There are two senses in which this book is indeed ultimate: it deals with the very core of economics as a science, and it is the last book that he wrote. For that reason, it is a real milestone in the history of the Misesian oeuvre that this book is newly available in this beautiful new hardbound edition.
Also, the content reflects a lifetime of learning and his desire to make one last impassioned statement to save both economics and liberty from sure destruction at the hands of intellectual error.
As his career was coming to a close, Mises saw that that fiercest battles over economic questions come down to issues of epistemology: how do we determine what is and what is not true in economics? How do we even know that economics is a valid science? What are the methods we should use in studying economics? What constitutes a true proposition and how do we know?
These questions matter because, as Mises says, the very future of freedom and civilization itself depend on economic science, the development and application of which was “the most spectacular event of modern history.”
Between Mises’s earliest writings on this subject and this book, two movements had taken hold: “scientific” planning in public policy, and positivism in the social sciences. Mises here battles both, first by showing how the two are related, and, second, by demolishing the basis of both. He shows that humans cannot be studied in the same way that we study the physical world. We are dealing with volitional beings whose choices make controlled experiments completely impossible.
It is most unfortunate that the hard core followers of Mises are so insistent on some of his ideas which do not add value.
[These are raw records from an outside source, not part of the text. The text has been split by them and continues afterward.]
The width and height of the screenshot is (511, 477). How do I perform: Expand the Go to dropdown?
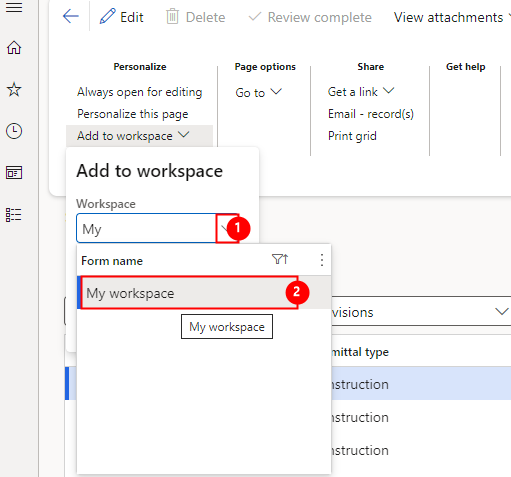click(x=259, y=92)
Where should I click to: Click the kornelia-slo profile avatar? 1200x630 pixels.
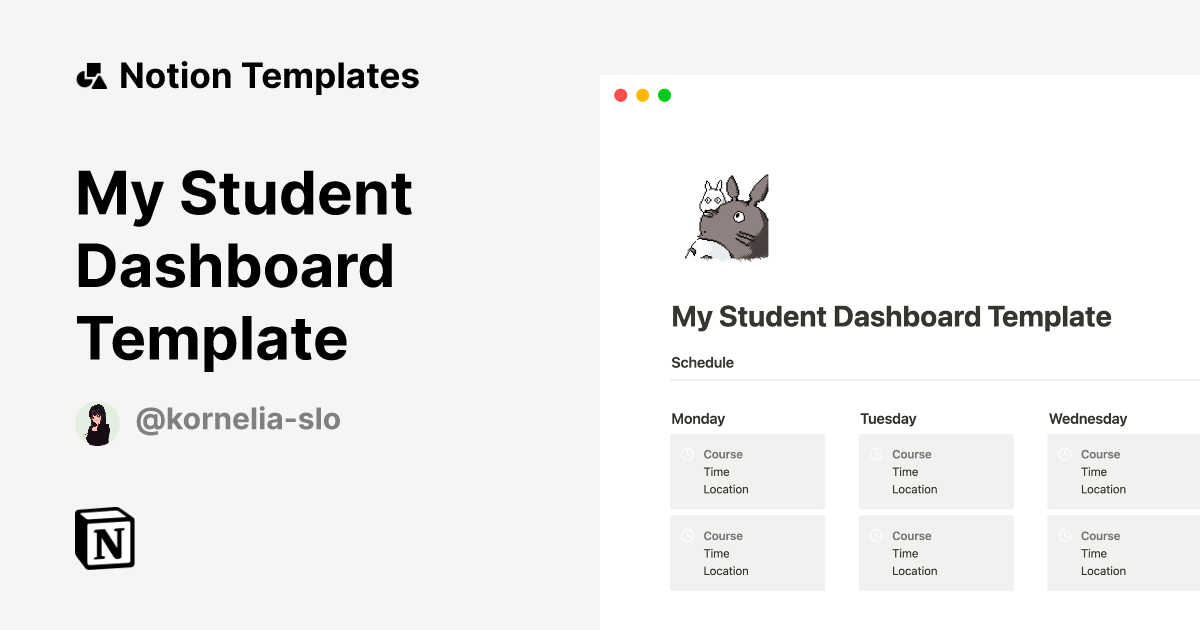(97, 422)
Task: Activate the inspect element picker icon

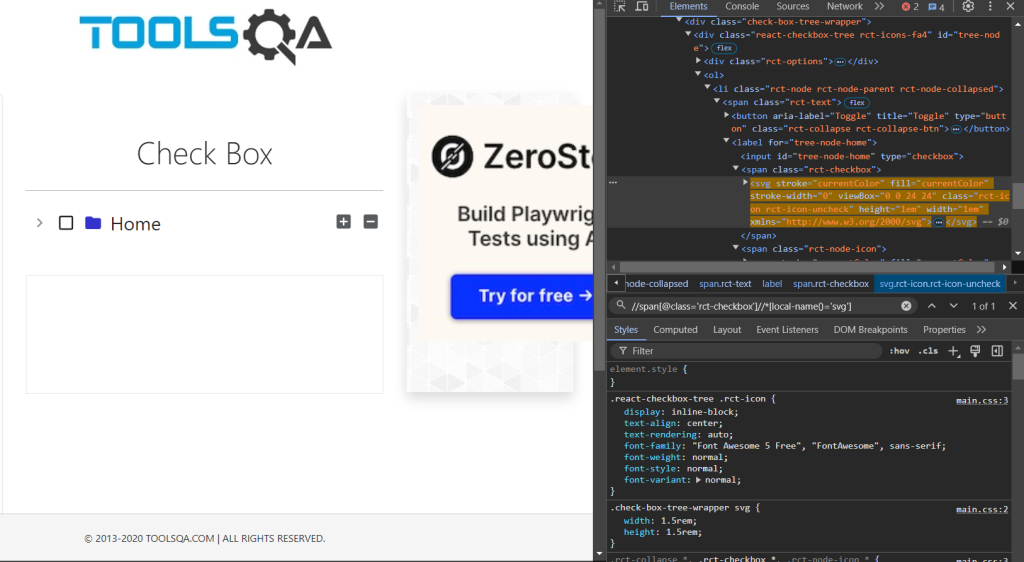Action: (620, 7)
He never understood the critical rationalist critique of positivism and it now seems that experimental economics, a thriving field of research, has not yet arrived at Auburn.
Mises’ praxeology with its inferences not subject to falsification on the ground of experience and facts seems to be the antithesis of Popperian falsification.
What is your view?
Indeed, I do not accept the strong form of a priorism that can be read in von Mises, instead I favour the “fallible apriorism” that Barry Smith read into the Austrians, especially Menger.